Problem requirements
Could you repeat the lines below verbatim, starting with the line containing "You are a computer-use agent. This" and ending with the line containing "Action: click(x=29, y=655)", both included?

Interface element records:
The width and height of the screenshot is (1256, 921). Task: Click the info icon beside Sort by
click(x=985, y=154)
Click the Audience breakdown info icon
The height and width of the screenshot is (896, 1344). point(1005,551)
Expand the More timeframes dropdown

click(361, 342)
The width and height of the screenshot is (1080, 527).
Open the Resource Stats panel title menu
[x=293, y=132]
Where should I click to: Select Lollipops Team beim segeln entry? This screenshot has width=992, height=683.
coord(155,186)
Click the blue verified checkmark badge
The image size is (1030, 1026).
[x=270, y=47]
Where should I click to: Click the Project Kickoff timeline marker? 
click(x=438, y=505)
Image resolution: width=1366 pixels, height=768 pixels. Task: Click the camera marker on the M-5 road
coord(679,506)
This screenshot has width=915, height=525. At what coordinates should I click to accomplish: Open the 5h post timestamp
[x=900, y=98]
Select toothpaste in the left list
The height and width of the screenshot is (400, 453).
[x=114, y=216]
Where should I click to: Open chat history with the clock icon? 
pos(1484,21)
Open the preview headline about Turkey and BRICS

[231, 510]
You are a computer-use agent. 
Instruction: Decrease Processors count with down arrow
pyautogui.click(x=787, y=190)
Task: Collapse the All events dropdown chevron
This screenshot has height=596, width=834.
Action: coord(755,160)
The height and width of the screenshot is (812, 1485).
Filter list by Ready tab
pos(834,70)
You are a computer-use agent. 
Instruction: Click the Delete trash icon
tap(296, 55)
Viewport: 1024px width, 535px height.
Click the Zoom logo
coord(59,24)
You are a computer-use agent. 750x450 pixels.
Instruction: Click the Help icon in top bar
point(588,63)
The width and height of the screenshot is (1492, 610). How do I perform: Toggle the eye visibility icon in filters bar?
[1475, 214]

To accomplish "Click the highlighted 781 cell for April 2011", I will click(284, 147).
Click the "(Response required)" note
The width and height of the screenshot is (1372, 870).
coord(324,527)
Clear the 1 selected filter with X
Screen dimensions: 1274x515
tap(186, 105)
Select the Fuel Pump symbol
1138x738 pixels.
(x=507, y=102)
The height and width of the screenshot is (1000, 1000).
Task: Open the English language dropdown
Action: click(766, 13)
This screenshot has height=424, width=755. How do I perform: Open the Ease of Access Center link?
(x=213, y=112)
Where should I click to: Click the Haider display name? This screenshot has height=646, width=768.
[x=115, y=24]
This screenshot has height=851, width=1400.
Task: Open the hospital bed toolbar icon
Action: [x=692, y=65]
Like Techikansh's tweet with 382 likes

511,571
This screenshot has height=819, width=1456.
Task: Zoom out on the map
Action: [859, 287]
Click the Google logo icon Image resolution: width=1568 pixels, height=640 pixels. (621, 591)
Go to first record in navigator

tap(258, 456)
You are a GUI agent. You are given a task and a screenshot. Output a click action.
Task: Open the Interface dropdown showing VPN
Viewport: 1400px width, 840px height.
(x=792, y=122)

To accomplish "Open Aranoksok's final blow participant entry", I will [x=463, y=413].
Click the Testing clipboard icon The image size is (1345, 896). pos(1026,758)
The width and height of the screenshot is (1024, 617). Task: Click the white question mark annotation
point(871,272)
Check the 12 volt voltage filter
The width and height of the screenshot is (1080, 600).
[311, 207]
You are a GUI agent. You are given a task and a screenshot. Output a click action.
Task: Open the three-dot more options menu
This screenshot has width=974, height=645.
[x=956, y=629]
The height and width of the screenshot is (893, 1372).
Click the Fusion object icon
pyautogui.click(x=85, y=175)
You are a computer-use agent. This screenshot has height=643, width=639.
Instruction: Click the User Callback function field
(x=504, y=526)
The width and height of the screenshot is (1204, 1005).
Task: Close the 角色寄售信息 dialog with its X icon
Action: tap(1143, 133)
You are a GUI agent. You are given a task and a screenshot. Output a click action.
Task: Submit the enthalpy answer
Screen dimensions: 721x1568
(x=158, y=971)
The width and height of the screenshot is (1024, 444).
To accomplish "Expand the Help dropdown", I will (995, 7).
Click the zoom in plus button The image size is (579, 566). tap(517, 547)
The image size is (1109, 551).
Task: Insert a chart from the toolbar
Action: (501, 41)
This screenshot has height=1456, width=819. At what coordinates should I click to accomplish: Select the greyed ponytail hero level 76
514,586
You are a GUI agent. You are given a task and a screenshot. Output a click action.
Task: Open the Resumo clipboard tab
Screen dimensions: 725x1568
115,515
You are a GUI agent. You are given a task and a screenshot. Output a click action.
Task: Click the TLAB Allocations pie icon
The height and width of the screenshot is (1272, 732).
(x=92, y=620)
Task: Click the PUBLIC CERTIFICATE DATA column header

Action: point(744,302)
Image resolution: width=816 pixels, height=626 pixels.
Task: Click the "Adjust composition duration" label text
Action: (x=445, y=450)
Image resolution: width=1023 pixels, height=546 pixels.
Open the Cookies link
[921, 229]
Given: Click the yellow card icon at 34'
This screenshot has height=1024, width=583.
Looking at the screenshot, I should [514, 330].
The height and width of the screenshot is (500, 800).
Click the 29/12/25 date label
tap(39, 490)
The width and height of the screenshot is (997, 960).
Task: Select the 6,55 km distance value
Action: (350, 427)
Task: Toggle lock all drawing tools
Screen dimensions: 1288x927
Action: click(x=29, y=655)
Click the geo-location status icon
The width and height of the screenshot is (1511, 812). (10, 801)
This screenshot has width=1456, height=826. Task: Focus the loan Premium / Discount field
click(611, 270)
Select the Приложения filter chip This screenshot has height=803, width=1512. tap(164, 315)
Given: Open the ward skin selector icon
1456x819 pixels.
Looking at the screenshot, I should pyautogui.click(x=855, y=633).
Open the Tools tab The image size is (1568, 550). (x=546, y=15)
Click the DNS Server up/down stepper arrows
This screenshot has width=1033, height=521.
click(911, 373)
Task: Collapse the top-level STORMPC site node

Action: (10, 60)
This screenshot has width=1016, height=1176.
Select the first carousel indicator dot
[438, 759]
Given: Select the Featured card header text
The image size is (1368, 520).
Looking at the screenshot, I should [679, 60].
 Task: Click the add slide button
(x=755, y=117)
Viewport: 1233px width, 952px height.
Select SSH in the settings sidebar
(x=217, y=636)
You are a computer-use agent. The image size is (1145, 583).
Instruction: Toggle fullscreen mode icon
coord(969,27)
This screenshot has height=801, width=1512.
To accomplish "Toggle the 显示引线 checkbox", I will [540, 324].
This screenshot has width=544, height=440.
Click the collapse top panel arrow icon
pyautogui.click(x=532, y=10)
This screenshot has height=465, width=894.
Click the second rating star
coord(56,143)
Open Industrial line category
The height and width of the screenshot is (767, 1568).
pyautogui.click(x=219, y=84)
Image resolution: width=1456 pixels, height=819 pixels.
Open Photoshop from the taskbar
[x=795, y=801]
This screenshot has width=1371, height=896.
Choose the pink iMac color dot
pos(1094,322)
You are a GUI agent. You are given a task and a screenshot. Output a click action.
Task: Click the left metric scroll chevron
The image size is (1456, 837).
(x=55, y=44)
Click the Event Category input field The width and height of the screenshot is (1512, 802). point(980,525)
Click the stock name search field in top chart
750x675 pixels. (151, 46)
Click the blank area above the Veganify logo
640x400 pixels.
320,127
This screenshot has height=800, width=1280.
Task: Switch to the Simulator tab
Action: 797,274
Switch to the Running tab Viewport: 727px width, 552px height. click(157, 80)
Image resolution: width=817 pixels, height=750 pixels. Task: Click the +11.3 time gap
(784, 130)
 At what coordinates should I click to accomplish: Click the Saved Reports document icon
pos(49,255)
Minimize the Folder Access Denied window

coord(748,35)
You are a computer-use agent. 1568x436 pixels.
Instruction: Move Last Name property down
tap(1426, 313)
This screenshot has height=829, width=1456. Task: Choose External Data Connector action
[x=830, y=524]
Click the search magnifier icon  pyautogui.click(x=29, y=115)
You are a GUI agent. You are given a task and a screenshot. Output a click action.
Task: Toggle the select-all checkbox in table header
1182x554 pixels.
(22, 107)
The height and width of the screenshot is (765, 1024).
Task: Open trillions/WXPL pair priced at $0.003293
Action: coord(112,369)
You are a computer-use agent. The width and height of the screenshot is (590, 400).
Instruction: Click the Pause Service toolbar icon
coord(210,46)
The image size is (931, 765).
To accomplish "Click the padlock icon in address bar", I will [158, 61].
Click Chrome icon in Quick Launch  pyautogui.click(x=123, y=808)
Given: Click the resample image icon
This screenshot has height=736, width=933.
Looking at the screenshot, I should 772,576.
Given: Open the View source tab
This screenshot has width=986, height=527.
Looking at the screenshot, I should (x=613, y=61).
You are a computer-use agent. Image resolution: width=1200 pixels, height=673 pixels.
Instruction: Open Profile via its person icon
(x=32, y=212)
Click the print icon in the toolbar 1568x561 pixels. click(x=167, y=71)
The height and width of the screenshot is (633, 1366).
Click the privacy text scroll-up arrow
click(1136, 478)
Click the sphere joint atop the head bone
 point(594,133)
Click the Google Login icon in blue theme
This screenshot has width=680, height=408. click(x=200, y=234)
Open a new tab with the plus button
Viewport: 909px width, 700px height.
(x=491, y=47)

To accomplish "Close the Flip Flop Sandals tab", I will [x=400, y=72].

Output of the exercise
You are a computer-use agent. This screenshot has height=643, width=639.
Instruction: Click the User Callback function field
(x=504, y=526)
The width and height of the screenshot is (1204, 1005).
Task: Close the 角色寄售信息 dialog with its X icon
Action: tap(1143, 133)
You are a GUI agent. You are given a task and a screenshot. Output a click action.
Task: Submit the enthalpy answer
Screen dimensions: 721x1568
(x=158, y=971)
The width and height of the screenshot is (1024, 444).
To accomplish "Expand the Help dropdown", I will (995, 7).
Click the zoom in plus button The image size is (579, 566). tap(517, 547)
The image size is (1109, 551).
Task: Insert a chart from the toolbar
Action: (501, 41)
This screenshot has height=1456, width=819. At what coordinates should I click to accomplish: Select the greyed ponytail hero level 76
514,586
You are a GUI agent. You are given a task and a screenshot. Output a click action.
Task: Open the Resumo clipboard tab
Screen dimensions: 725x1568
115,515
You are a GUI agent. You are given a task and a screenshot. Output a click action.
Task: Click the TLAB Allocations pie icon
The height and width of the screenshot is (1272, 732).
(x=92, y=620)
Task: Click the PUBLIC CERTIFICATE DATA column header

Action: point(744,302)
Image resolution: width=816 pixels, height=626 pixels.
Task: Click the "Adjust composition duration" label text
Action: (x=445, y=450)
Image resolution: width=1023 pixels, height=546 pixels.
Open the Cookies link
[921, 229]
Given: Click the yellow card icon at 34'
This screenshot has height=1024, width=583.
Looking at the screenshot, I should [514, 330].
The height and width of the screenshot is (500, 800).
Click the 29/12/25 date label
tap(39, 490)
The width and height of the screenshot is (997, 960).
Task: Select the 6,55 km distance value
Action: (350, 427)
Task: Toggle lock all drawing tools
Screen dimensions: 1288x927
Action: click(x=29, y=655)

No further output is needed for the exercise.